Experian is not exactly a new or naive player at the table in data security, nor was it a company that had a reputation for being particularly behind the times. In fact, according to employees and former employees Krebs spoke to, for a while, Experian was doing everything right. Then, one personnel change changed everything.

“All interviewed directly attributed that progress to the leadership of then-Chief Information Officer (CIO) John Finch, who helped hire and build up a staff of nearly 30 talented professionals to monitor Experian’s security ‘brain’ — the ‘security operations center,’ or SOC for short.”

The SOC had a big vision: It was meant to be a real-time defense against cyberattacks, as well as a tool to assess and fix vulnerabilities before they turned into breaches. But Finch left Experian to be the CIO at the Bank of England, and with his departure, the department floundered. The best talent left, morale suffered and the team fell from 30 to about 12.

“I don’t have any ill will toward the company, but what happened there was just a culmination of wrong decisions made outside of the security team’s control,” said one of Experian’s former security employees.

And that is a shame, those employees said, because the team feels they almost accomplished something great.

“We had a period of time there where security was viewed in a positive light, and things weren’t being swept under the rug for the sake of uptime,” an employee said. “He left, and it kind of went the opposite direction. Once the leadership changed, the focus changed to controlling costs and not taking systems down for maintenance, and investments started disappearing from a lot of areas. We were in the middle of putting into operation certain tools to do next-generation detection of [cyber]threats, but we weren’t able to get many of them out into production. And that’s how Experian wound up where they are now.”
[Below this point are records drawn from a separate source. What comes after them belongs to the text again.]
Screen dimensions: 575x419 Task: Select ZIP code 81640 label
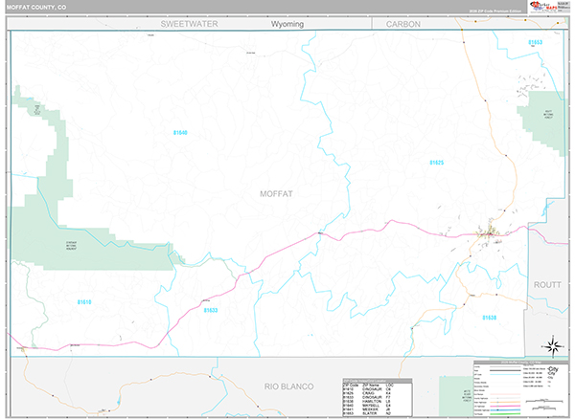pos(180,132)
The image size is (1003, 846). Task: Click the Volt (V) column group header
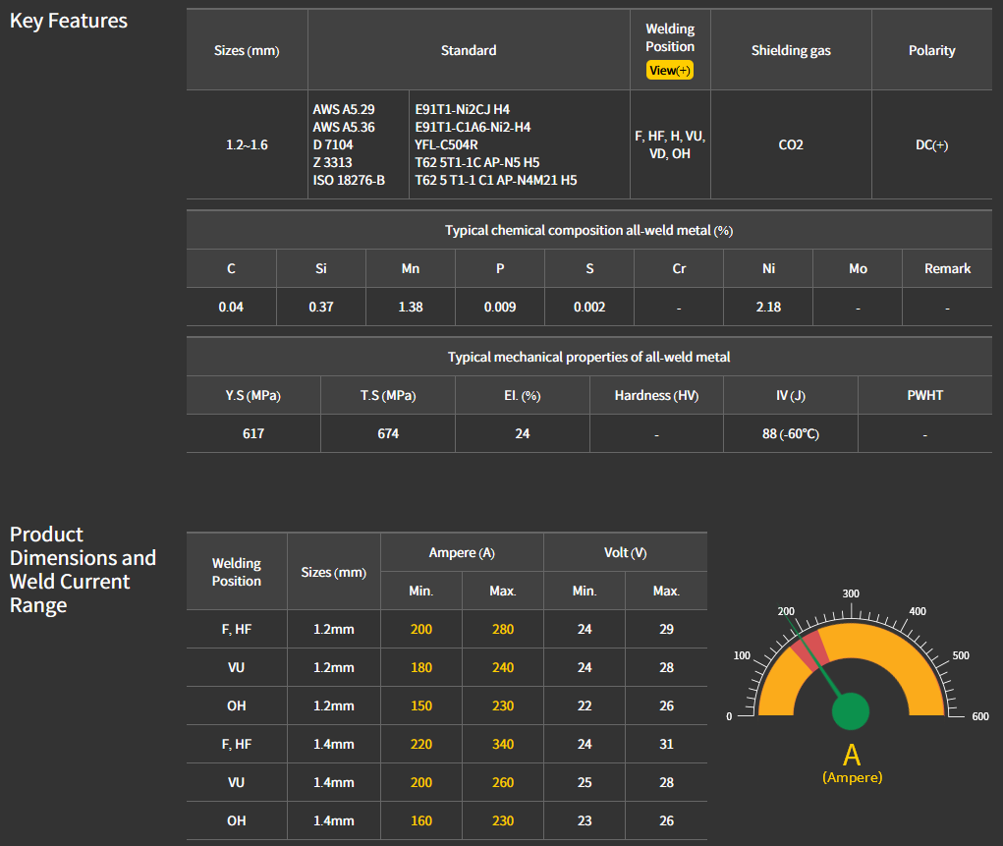(x=625, y=553)
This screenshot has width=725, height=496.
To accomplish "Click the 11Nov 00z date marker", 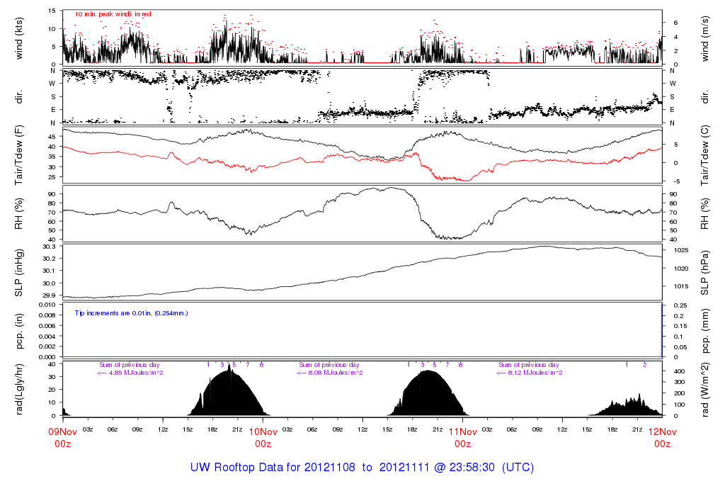I will click(x=462, y=436).
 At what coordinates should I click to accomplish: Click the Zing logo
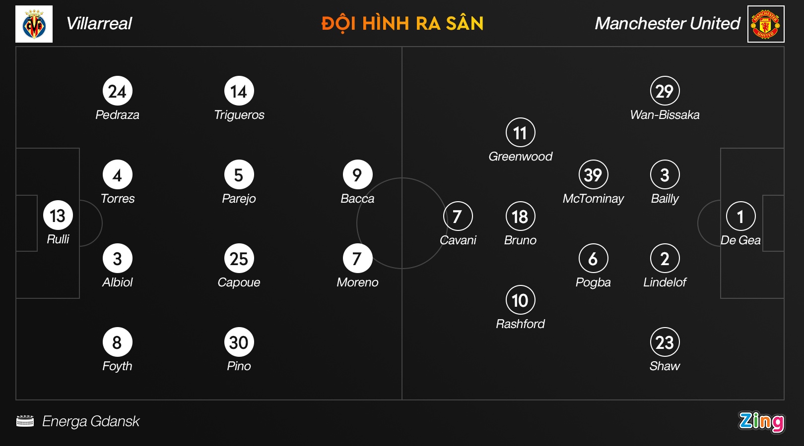click(761, 421)
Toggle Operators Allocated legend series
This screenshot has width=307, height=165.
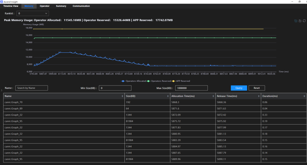click(x=134, y=81)
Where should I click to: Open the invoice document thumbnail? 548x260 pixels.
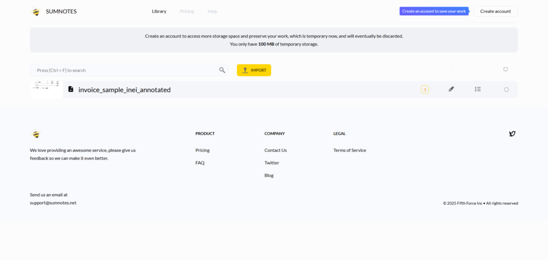46,89
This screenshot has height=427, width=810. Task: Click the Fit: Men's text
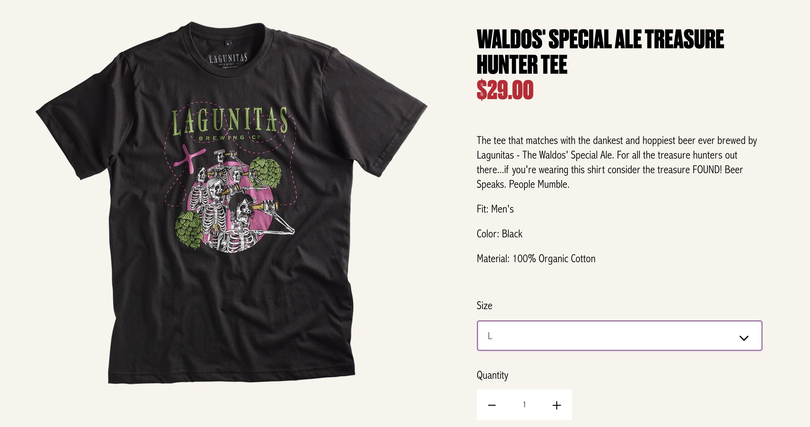[495, 209]
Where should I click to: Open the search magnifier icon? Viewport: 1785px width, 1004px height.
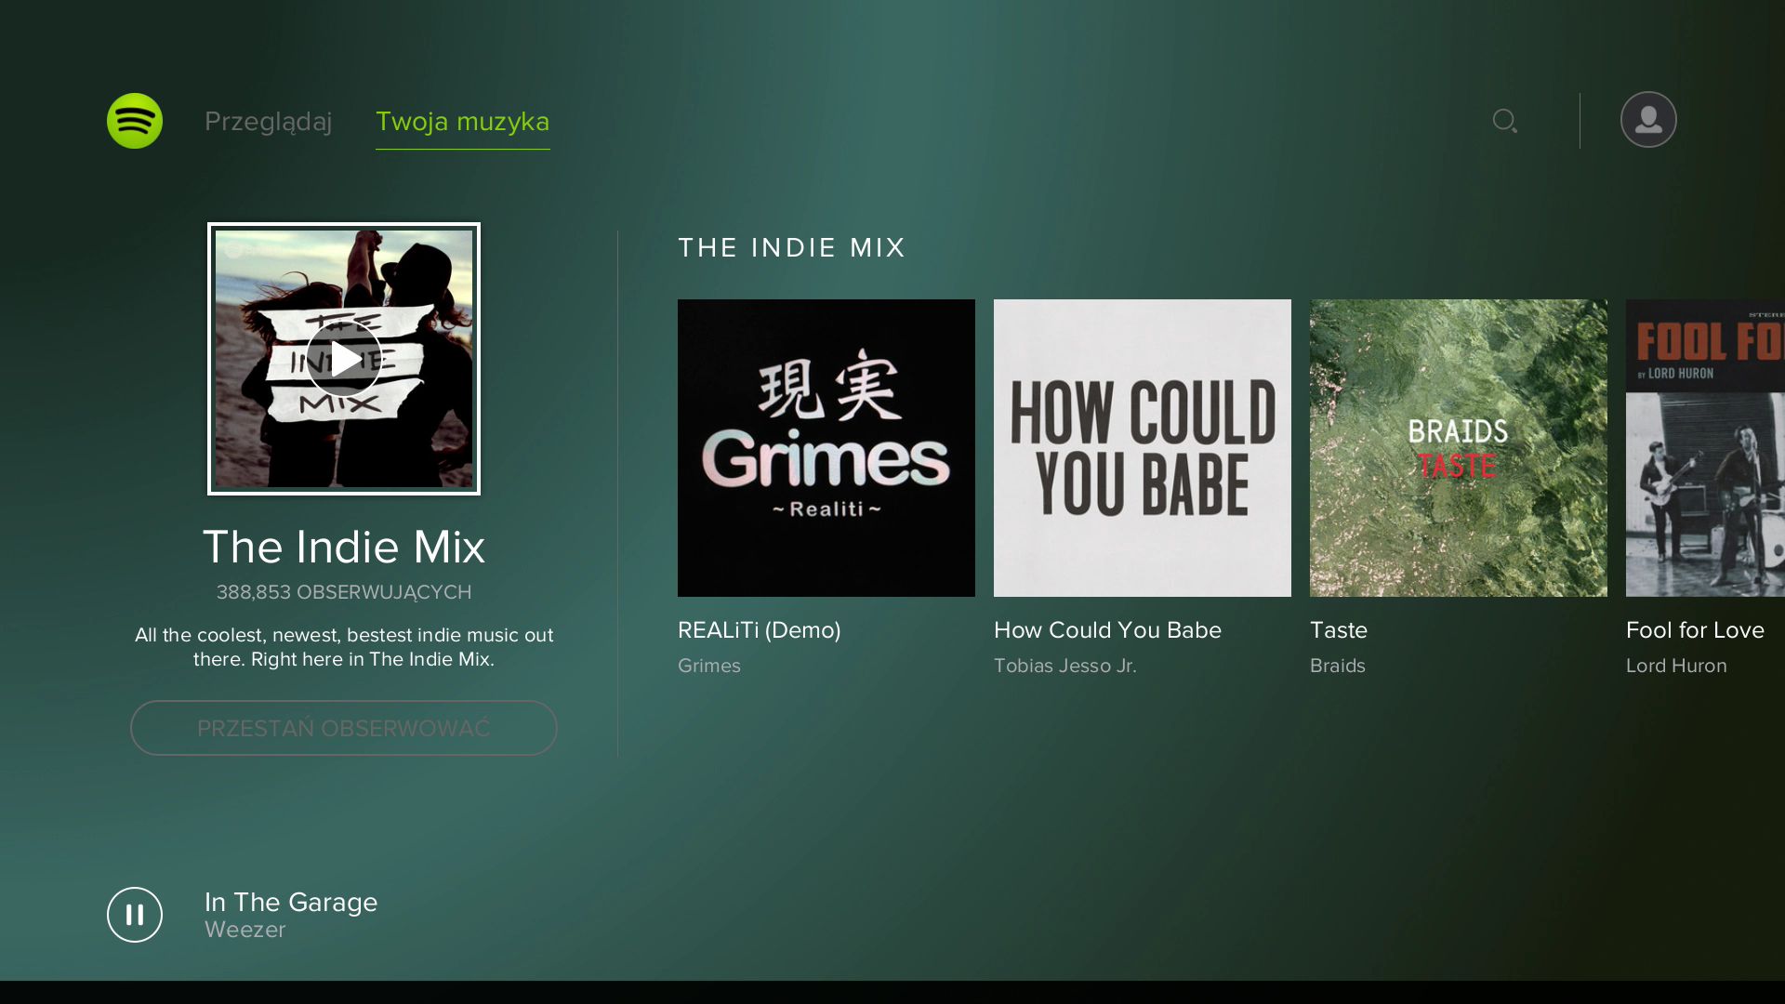(x=1504, y=121)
Why It Could Go Wrong For Anyone

The other emerging consensus that appeared in Krebs’ conversations is that it wasn’t just the focus that left when Finch did, it was also just the understanding of what security is and how it works best.

“When I was there, the board was very big on security and wanting to invest in it and make sure we were doing what we needed to do in order to avoid situations just like this,” a source told Krebs. “In my opinion, there’s no way the board was told the whole story, because if they had been, then things wouldn’t be where they are are now. We wouldn’t be talking about this. Some things had to have been hidden or spun in a way to look positive somehow.”

Jasun Tate, on the other hand, offered a different view. He thinks the issue may not have been hiding information so much as an issue around a focus gone totally off the rails.

“What the board of directors at Experian wanted security-wise and the security capabilities on the ground were two completely different things,” Tate said. “Senior leadership there said they were pursuing a very aggressive growth-by-acquisition campaign. The acquisition team would have a very strict protocol on how they assess whether a business may be viable to buy, but the subsequent integration of the business into our core security architecture was just a black box of magic in terms of how it was to be implemented. And I’m not saying successful magic at all.”

Because security is not magic, and as it turns out, the “black box” is a much bigger help for the black hats than the white hats.

Experian will soon be before Congress again explaining how yet another breach of T-Mobile data happened. But even those who won’t be appearing in front of Congress next week should come out of this with some questions, especially if securing data is important to what you do.

Main among them: Do you believe in your security platform because you believe in your tech or because you believe in magic?